(Target position rows)

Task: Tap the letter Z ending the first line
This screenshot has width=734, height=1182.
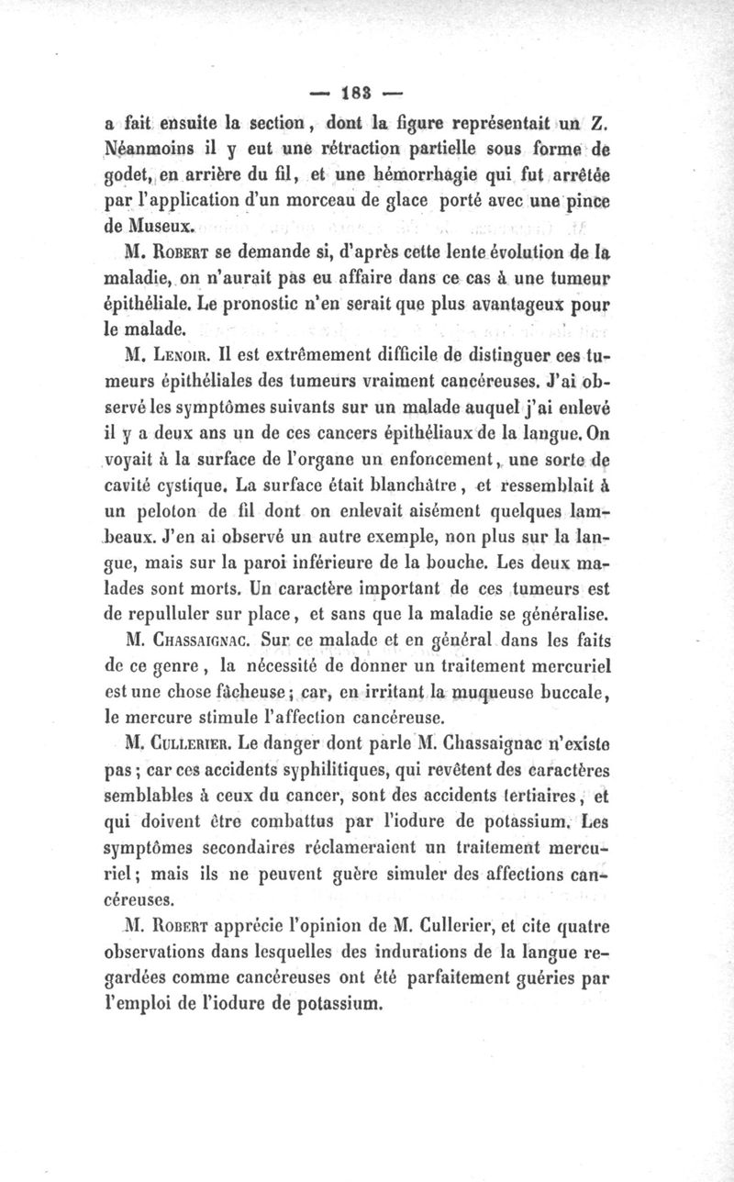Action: click(x=603, y=124)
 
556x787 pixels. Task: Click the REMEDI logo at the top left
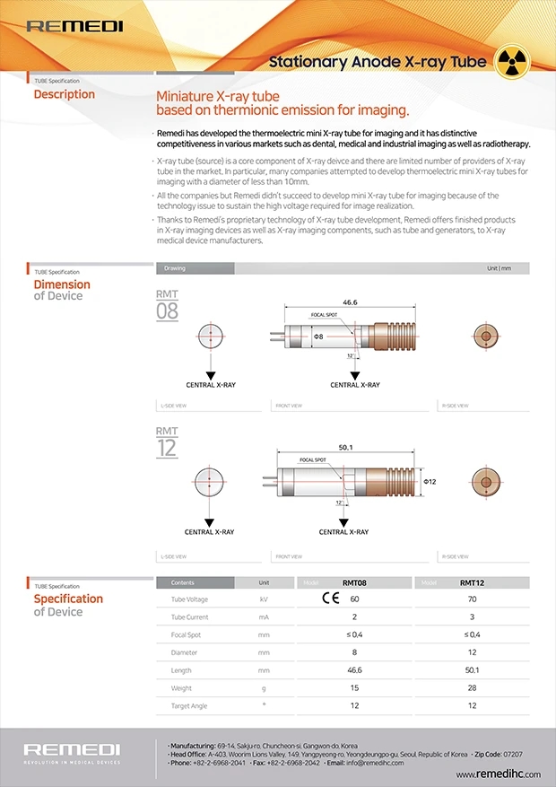74,26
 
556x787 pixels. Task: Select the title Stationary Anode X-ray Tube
378,62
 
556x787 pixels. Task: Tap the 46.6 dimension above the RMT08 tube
350,303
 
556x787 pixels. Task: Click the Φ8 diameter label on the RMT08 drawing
318,336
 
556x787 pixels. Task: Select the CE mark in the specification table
331,599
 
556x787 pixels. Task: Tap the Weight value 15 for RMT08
354,688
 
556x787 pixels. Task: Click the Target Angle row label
189,706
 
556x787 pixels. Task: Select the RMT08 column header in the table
354,582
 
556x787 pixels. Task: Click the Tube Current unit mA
264,616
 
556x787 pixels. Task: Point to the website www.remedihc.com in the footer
498,774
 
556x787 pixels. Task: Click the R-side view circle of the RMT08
487,337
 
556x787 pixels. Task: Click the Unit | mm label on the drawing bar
499,268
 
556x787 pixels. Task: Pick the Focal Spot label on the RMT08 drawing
323,316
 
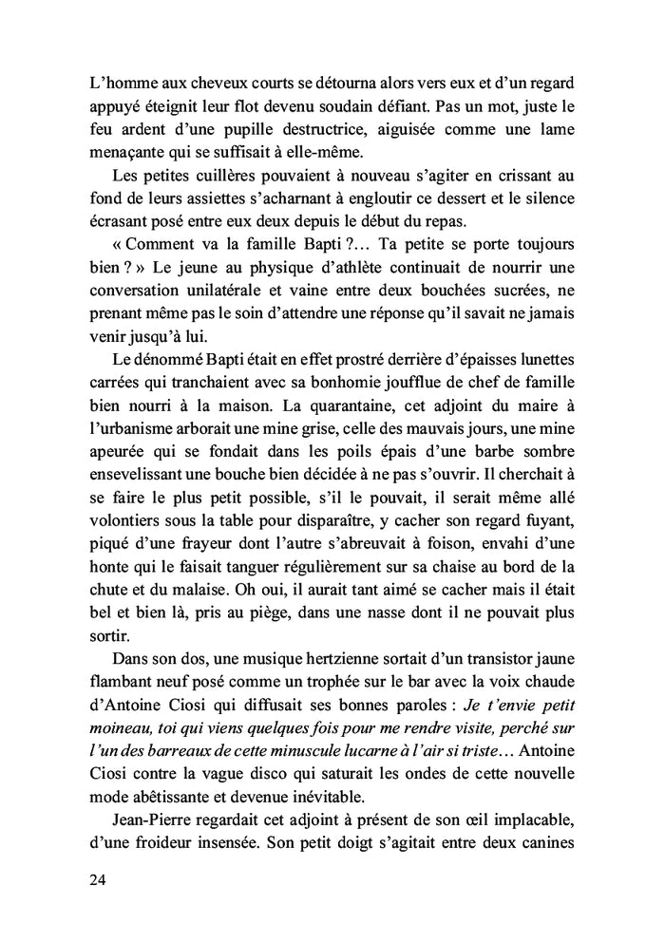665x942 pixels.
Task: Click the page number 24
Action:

> **EXERCISE TASK**: Copy every row above verbatim, leaving the pictures out of your output.

> **RESULT OF THIS EXERCISE**:
Task: Tap the letter Z ending the first line
This screenshot has width=734, height=1182.
Action: click(x=603, y=124)
 
556x787 pixels. Task: Click the REMEDI logo at the top left
74,26
 
556x787 pixels. Task: Select the title Stationary Anode X-ray Tube
378,62
 
556x787 pixels. Task: Tap the 46.6 dimension above the RMT08 tube
350,303
 
556x787 pixels. Task: Click the Φ8 diameter label on the RMT08 drawing
318,336
 
556x787 pixels. Task: Select the CE mark in the specification table
331,599
 
556x787 pixels. Task: Tap the Weight value 15 for RMT08
354,688
 
556x787 pixels. Task: Click the Target Angle row label
189,706
 
556x787 pixels. Task: Select the RMT08 column header in the table
354,582
 
556x787 pixels. Task: Click the Tube Current unit mA
264,616
 
556x787 pixels. Task: Point to the website www.remedihc.com in the footer
498,774
 
556x787 pixels. Task: Click the R-side view circle of the RMT08
487,337
 
556x787 pixels. Task: Click the Unit | mm label on the drawing bar
499,268
 
556x787 pixels. Task: Pick the Focal Spot label on the RMT08 drawing
323,316
 
665x942 pixels.
Task: Click the page number 24
Action:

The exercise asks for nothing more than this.